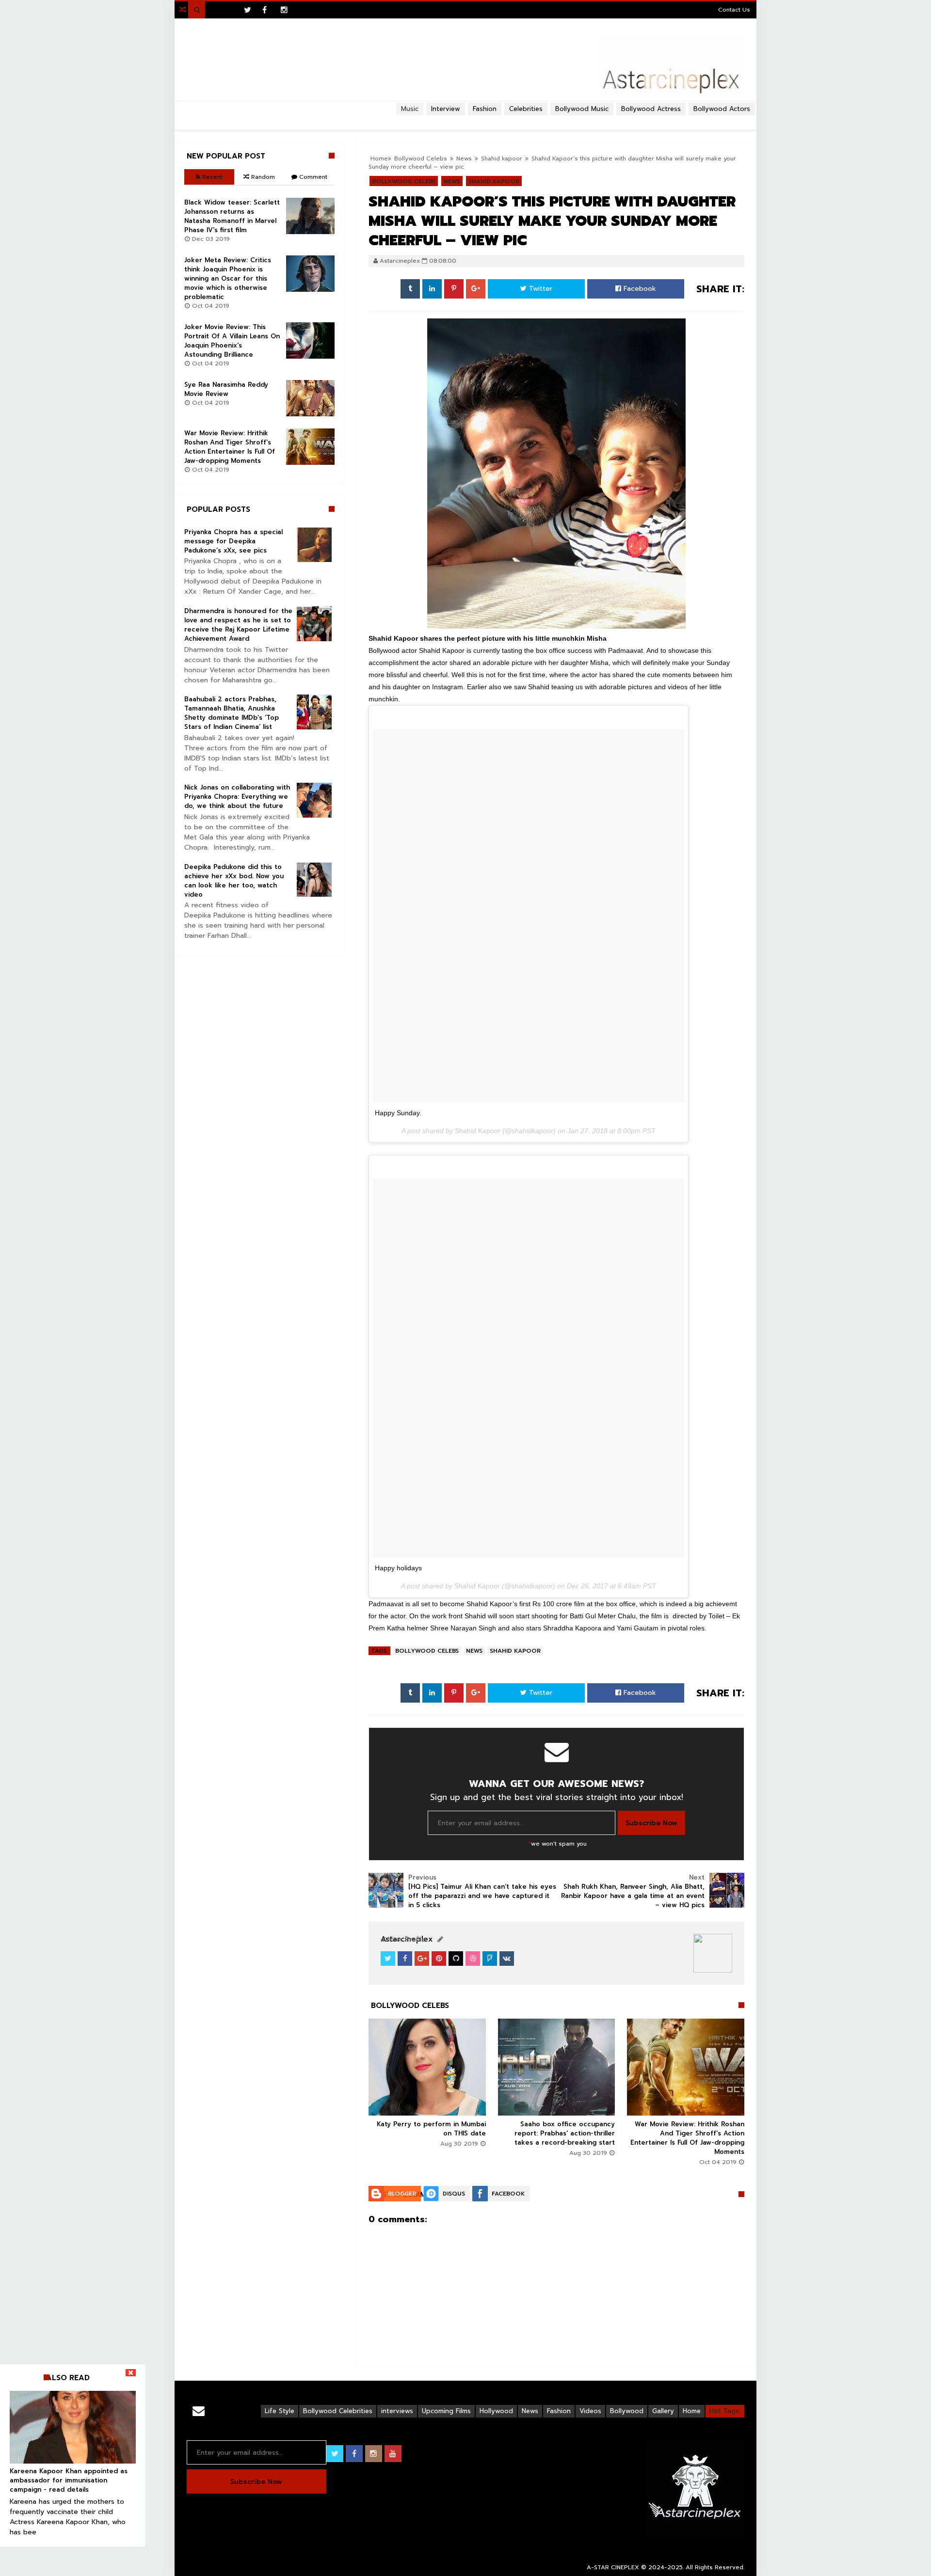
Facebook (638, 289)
* * * *
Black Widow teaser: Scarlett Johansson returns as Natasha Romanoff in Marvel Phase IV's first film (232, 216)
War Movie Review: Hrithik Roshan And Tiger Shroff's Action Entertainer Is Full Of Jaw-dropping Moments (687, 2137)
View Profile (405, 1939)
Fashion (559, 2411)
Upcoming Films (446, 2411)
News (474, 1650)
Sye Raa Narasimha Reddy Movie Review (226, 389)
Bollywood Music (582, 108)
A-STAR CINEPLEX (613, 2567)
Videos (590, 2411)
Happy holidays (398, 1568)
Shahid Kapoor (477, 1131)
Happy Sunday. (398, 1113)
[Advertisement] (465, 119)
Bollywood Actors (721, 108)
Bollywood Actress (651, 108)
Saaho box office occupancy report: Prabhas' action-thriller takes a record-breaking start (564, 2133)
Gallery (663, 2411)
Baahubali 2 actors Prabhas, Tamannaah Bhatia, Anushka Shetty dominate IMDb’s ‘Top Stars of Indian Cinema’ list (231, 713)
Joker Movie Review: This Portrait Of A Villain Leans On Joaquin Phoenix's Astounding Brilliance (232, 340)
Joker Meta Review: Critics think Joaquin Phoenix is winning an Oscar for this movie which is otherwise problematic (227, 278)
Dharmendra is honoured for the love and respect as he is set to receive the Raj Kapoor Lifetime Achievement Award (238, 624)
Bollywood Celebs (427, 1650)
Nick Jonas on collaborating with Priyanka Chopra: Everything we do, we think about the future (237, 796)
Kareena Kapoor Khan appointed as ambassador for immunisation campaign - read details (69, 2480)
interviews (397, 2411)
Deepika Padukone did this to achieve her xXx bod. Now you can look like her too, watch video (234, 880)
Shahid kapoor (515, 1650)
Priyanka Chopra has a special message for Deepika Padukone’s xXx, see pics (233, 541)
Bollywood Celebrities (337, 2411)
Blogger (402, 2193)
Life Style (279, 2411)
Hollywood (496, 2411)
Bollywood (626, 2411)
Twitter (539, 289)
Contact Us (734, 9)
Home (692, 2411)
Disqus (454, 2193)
* * * *
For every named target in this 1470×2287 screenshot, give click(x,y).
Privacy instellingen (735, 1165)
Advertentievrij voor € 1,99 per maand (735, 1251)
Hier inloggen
* * * *
From the records above, give again exactly the lines running from the line with "Bollywood Celebrities (337, 2411)" to the line with "Disqus (454, 2193)", inclusive.

Bollywood Celebrities (337, 2411)
Blogger (402, 2193)
Life Style (279, 2411)
Hollywood (496, 2411)
Bollywood (626, 2411)
Twitter (539, 289)
Contact Us (734, 9)
Home (692, 2411)
Disqus (454, 2193)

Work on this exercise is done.